Baca Juga: Akses Sepeda Yang Baik Bisa Berdayakan Perempuan Di Daerah Miskin
Sementara itu, menurut pakar hukum Bivitri Susanti, memilih atau tidak memilih sama-sama merupakan hak politik. Namun, tentu ada kekhawatiran dipidana karena dituding golput saat kontestasi politik berlangsung.
“Kita bisa dipidana kalau memaksa orang untuk golput dengan kekerasan,” kata Bivitri. “Kalau sekadar ngomong ‘golput itu nggak apa-apa’, itu nggak seharusnya kena pidana. Tidak memilih, tidak kena pidana.”
Lanjutnya, “Yang kena pidana kalau kita memaksa orang tidak memilih dengan pemaksaan / kekerasan / gratifikasi. Tujuan berpolitik adalah untuk pemenuhan hak-hak kita. Jadi kalau kita tahu tidak ada yang dapat memenuhi hak-hak kita, nggak apa-apa.”
JRMK telah menyatakan sikap coblos 3 paslon di depan KPUD. Namun, kemungkinan besar tetap akan ada paslon yang terpilih. Dengan demikian, apakah gerakan tersebut sebetulnya berdampak?
Jawab Bivitri, gerakan itu tentu berdampak.
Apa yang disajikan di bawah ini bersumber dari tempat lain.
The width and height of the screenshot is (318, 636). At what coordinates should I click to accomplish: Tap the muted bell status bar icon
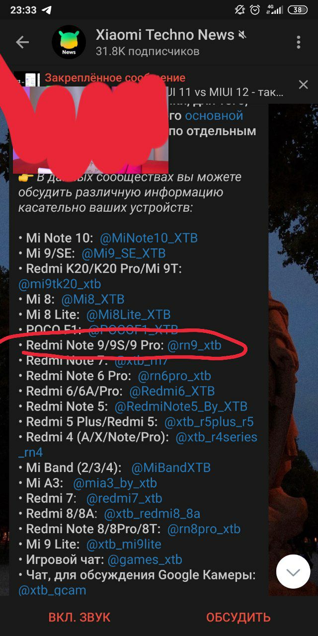tap(240, 10)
Namun, “Masalahnya adalah dampaknya langsung atau tidak langsung? Ini adalah menghukum secara politik. Penghitungannya bukan dari dasar pemilih tetap, penghitungannya dari jumlah orang yang memilih.”
Baca Juga: Ada Dana Otsus, Kenapa Papua Masih Terancam Kelaparan dan Kemiskinan?
“Kalaupun ada dampak, tidak akan signifikan. Sehingga ini adalah narasi politik sebagai bentuk pemberdayaan dan memberikan sanksi politik. “
Eny sadar, golput lewat gerakan Coblos 3 Paslon bukan satu-satunya solusi. Toh, dari banyak kasus, tetap akan ada yang menang dalam kontestasi politik seperti ini.
“Tapi setidaknya pemerintah Jakarta tahu, kita sebagai warga Jakarta memprotes,” Eny berkata. “Kita tidak tinggal diam ketika pemerintah menzalimi demokrasi. Apa pun yang akan terjadi, kita akan tetap berjuang.”